Exercise material: Begin

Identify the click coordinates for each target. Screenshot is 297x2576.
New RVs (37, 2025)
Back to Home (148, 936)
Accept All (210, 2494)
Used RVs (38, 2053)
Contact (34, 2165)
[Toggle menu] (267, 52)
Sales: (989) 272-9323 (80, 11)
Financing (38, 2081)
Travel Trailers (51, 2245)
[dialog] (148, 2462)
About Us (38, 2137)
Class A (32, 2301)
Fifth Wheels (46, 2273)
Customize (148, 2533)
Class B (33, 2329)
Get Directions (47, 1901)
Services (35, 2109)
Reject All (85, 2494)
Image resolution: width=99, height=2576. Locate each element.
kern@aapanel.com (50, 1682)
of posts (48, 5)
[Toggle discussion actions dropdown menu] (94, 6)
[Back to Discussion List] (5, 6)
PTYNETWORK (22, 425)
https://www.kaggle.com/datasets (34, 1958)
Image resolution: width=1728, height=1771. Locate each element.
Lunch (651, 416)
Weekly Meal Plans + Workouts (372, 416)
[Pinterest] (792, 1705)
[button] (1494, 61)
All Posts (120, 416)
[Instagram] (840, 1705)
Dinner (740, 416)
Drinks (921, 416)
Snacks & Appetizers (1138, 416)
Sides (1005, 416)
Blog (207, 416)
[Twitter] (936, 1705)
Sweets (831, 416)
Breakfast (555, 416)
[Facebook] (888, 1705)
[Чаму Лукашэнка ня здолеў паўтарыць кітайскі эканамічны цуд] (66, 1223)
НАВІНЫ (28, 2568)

Exercise material: End

> _Exercise instructions_
Write out the records exactly, starting at the first line and stopping after the line that contains "Get Directions (47, 1901)".

> _Answer box_
Identify the click coordinates for each target. Screenshot is 297x2576.
New RVs (37, 2025)
Back to Home (148, 936)
Accept All (210, 2494)
Used RVs (38, 2053)
Contact (34, 2165)
[Toggle menu] (267, 52)
Sales: (989) 272-9323 (80, 11)
Financing (38, 2081)
Travel Trailers (51, 2245)
[dialog] (148, 2462)
About Us (38, 2137)
Class A (32, 2301)
Fifth Wheels (46, 2273)
Customize (148, 2533)
Class B (33, 2329)
Get Directions (47, 1901)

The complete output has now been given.